No. The Immigration and Nationality Act explicitly states that the biological parent and any prior adoptive parent of a U.S. citizen receives no rights, privileges, or status for immigration purposes as a result of that parental relationship.
Background
The U.S. government permits the “immediate relatives” of U.S. citizens to immigrate to the United States. The government places no limit on the number of individuals who can immigrate to the U.S. as immediate relatives of U.S. citizens, meaning that it is one of the quickest routes an individual can follow to receive a green card and, if they choose, to become a U.S. citizen. For an overview of citizenship and naturalization, see here.
Who counts as an “immediate relative”?
An “immediate relative” is defined as the child, spouse, or parent of the U.S. citizen. For a U.S. citizen to sponsor a parent, the citizen must be at least 21 years old.
For a U.S. citizen who was adopted, does “immediate relative” include their biological parents?

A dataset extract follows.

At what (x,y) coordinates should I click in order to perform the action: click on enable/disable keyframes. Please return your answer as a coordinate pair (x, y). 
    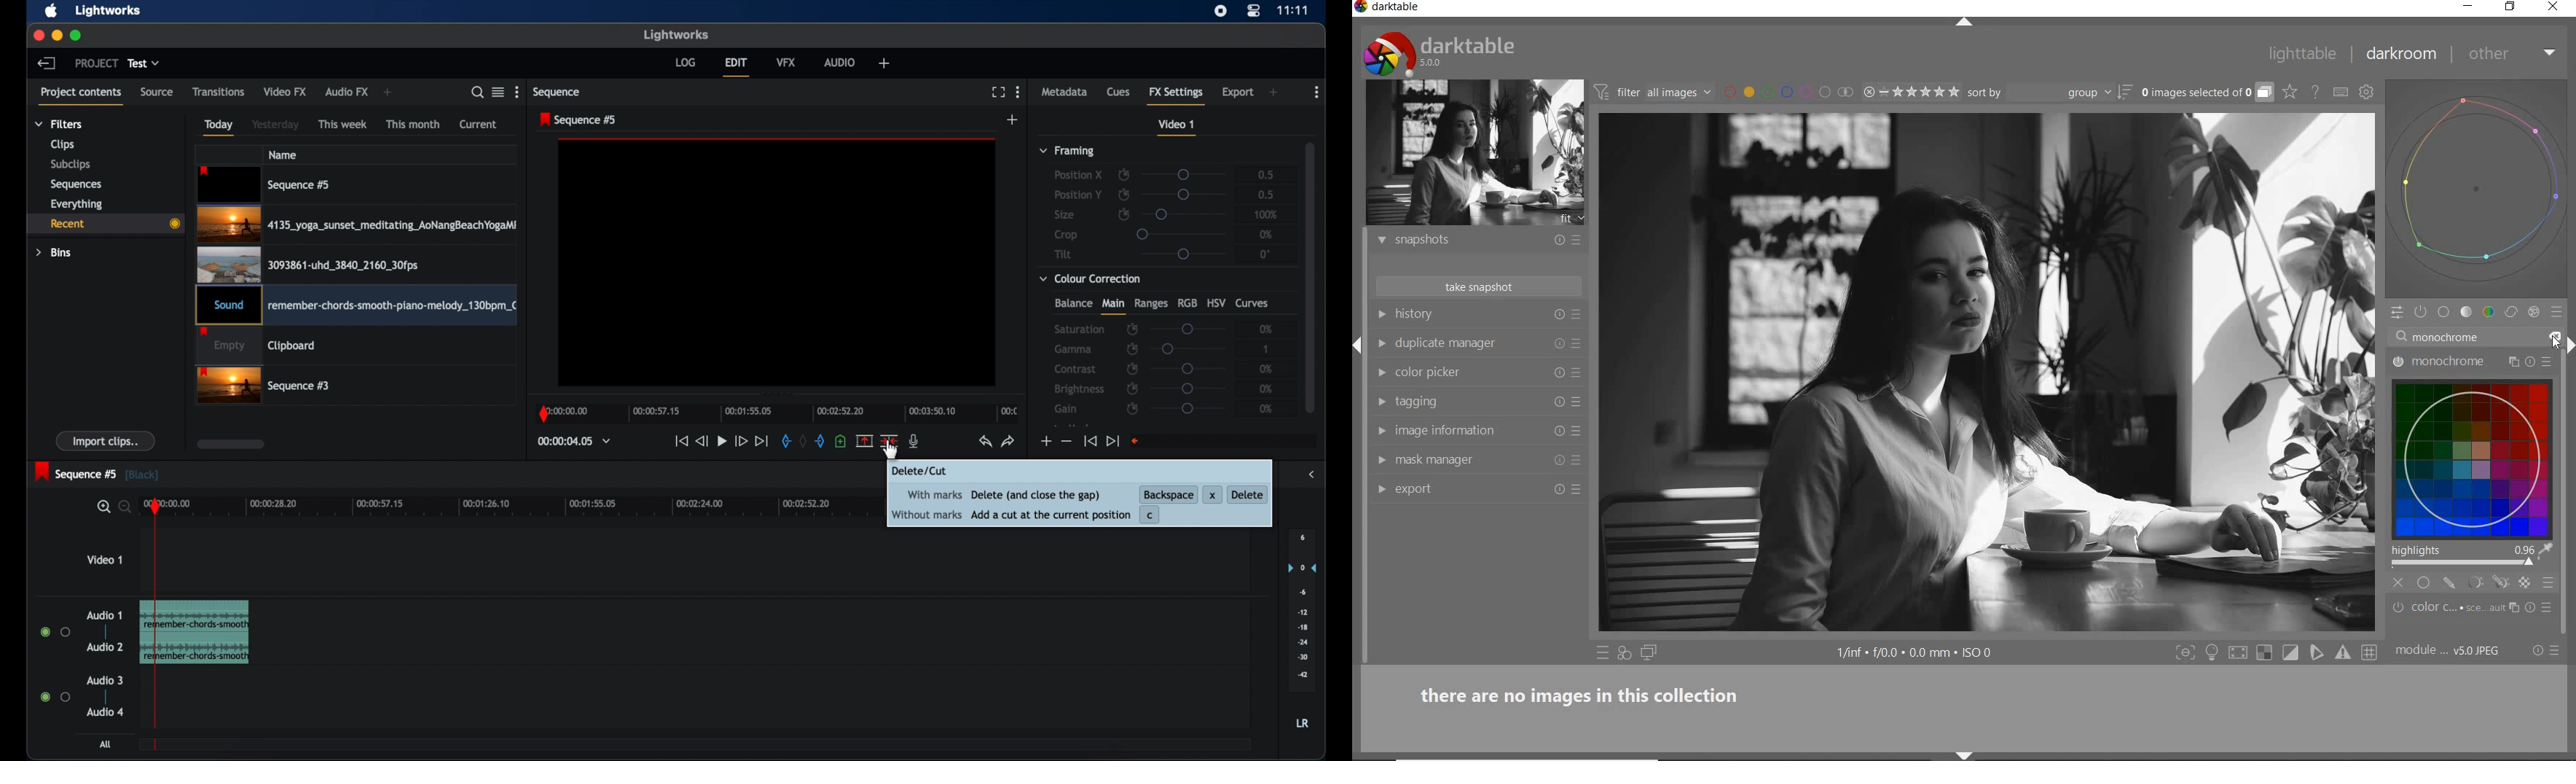
    Looking at the image, I should click on (1134, 410).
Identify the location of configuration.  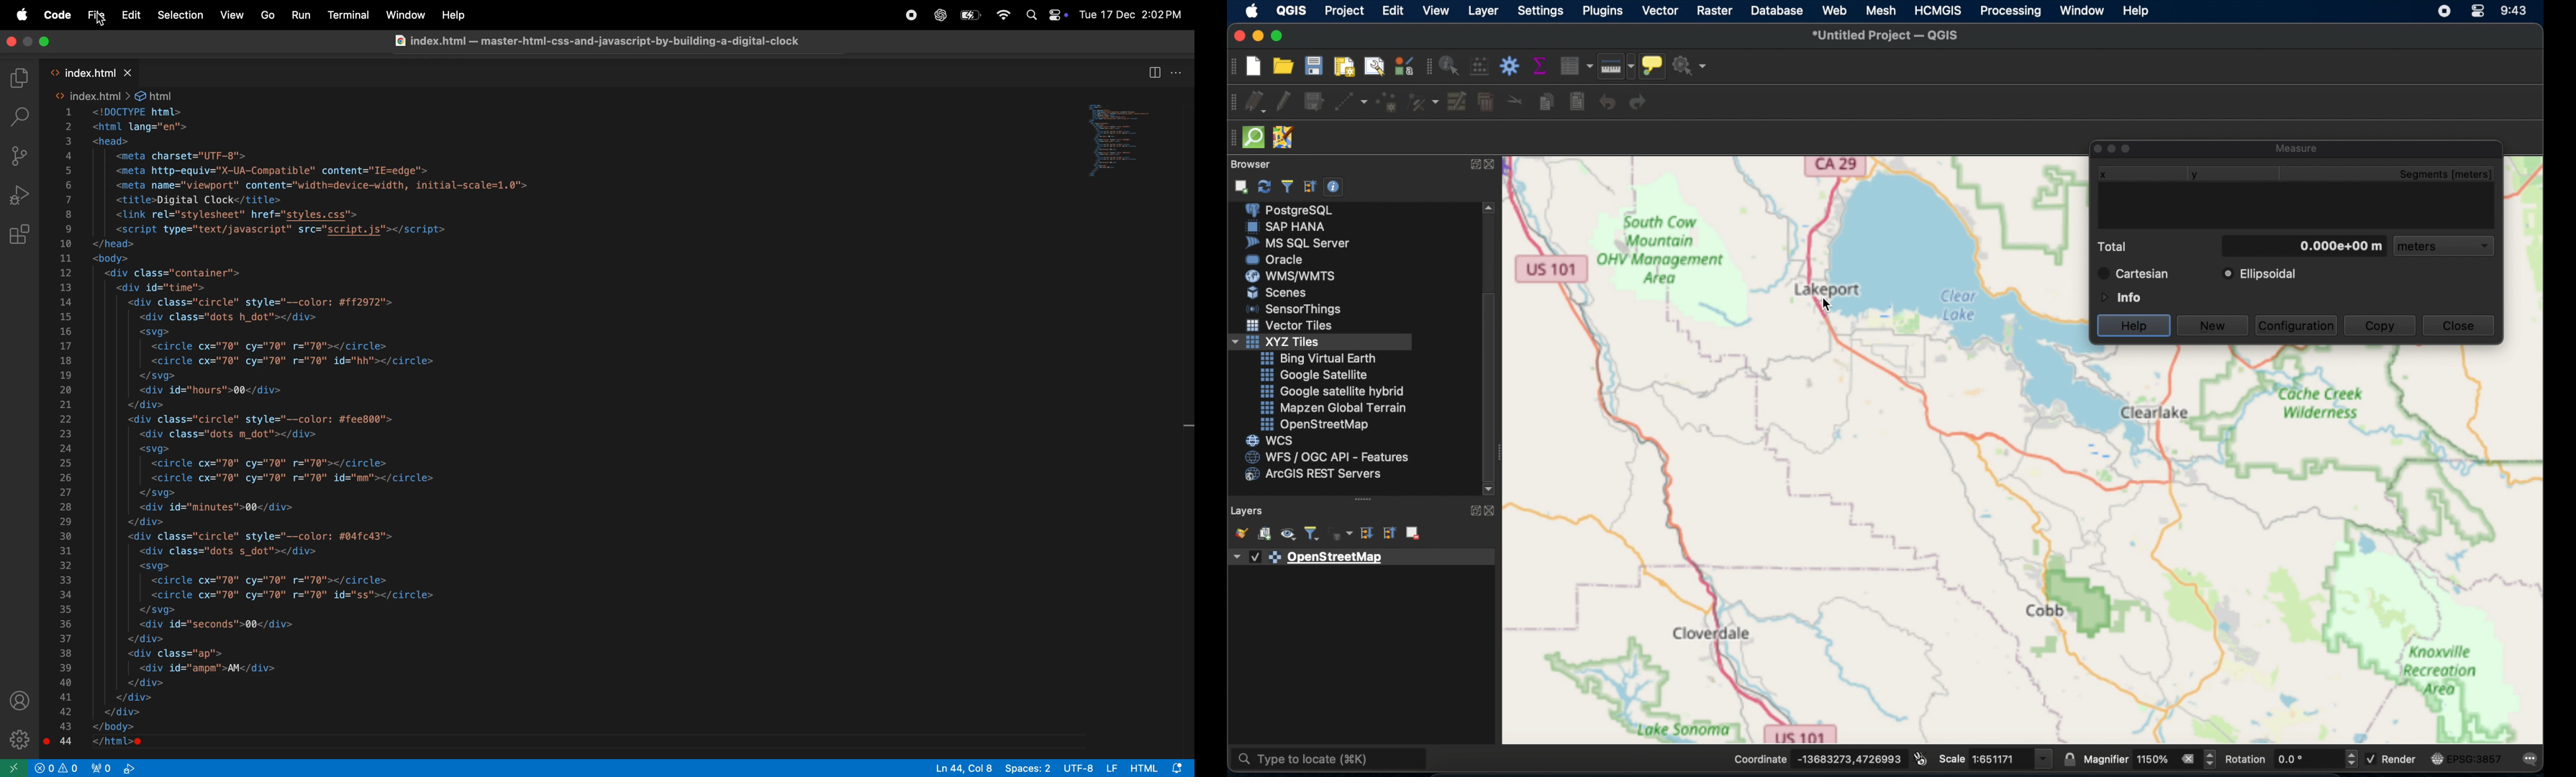
(2298, 324).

It is not uncommon for a foreign-born child to be adopted by a U.S. citizen, and thereby to receive U.S. citizenship. Typically, this process would involve the child being adopted while under 16 years old, then living with the adopting parent for at least two years. For more information on adoption, see our earlier blog post here.
Unfortunately, the Immigration and Nationality Act is explicit in stating that “no natural parent or prior adoptive parent” of an adopted U.S. citizen child “shall thereafter, by virtue of such parentage, be accorded any right, privilege, or status” for immigration purposes. As a result, in other words, it is not possible for the adopted U.S. citizen to sponsor their biological parent or any prior adoptive parent.